> What to work on: The entries that follow include a run beginning at the line with "Where should I click to: Open" and ending at the line with "This screenshot has width=173, height=138."; restate that run word for word and leave the rest out.

> Data to use:
=== Begin Enclosure ===

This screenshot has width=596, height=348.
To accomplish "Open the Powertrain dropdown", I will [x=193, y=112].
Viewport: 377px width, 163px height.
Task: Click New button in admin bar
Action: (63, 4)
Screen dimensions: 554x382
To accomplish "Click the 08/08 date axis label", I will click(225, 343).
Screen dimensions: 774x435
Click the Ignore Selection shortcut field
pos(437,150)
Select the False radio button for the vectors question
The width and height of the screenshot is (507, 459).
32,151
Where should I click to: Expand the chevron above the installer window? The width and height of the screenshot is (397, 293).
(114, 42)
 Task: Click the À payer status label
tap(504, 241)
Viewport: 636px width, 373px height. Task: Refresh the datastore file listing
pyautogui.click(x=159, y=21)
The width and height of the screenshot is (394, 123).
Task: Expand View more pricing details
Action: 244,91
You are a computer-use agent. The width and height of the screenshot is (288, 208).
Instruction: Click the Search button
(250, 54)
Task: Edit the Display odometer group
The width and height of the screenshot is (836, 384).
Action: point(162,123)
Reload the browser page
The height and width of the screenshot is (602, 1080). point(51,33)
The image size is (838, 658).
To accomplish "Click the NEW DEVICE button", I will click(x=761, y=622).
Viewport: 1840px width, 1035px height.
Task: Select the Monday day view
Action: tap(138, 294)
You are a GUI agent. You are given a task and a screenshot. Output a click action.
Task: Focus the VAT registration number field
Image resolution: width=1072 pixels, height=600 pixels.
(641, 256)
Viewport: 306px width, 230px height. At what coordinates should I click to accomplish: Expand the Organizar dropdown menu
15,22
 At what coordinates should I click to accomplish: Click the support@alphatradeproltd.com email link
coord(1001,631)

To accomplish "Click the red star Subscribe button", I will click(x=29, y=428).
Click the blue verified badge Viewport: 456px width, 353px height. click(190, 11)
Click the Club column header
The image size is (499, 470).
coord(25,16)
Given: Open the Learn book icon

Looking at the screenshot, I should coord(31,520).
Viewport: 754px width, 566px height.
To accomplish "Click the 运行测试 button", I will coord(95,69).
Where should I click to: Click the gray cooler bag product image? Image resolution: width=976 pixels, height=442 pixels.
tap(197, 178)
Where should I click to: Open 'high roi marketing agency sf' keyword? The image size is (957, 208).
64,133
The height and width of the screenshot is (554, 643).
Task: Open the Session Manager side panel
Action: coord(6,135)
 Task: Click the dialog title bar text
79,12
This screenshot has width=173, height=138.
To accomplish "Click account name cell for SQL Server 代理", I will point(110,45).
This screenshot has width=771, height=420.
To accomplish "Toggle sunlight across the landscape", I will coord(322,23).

=== End Enclosure ===

> Response below:
Where should I click to: Open 'high roi marketing agency sf' keyword? The image size is (957, 208).
64,133
The height and width of the screenshot is (554, 643).
Task: Open the Session Manager side panel
Action: coord(6,135)
 Task: Click the dialog title bar text
79,12
This screenshot has width=173, height=138.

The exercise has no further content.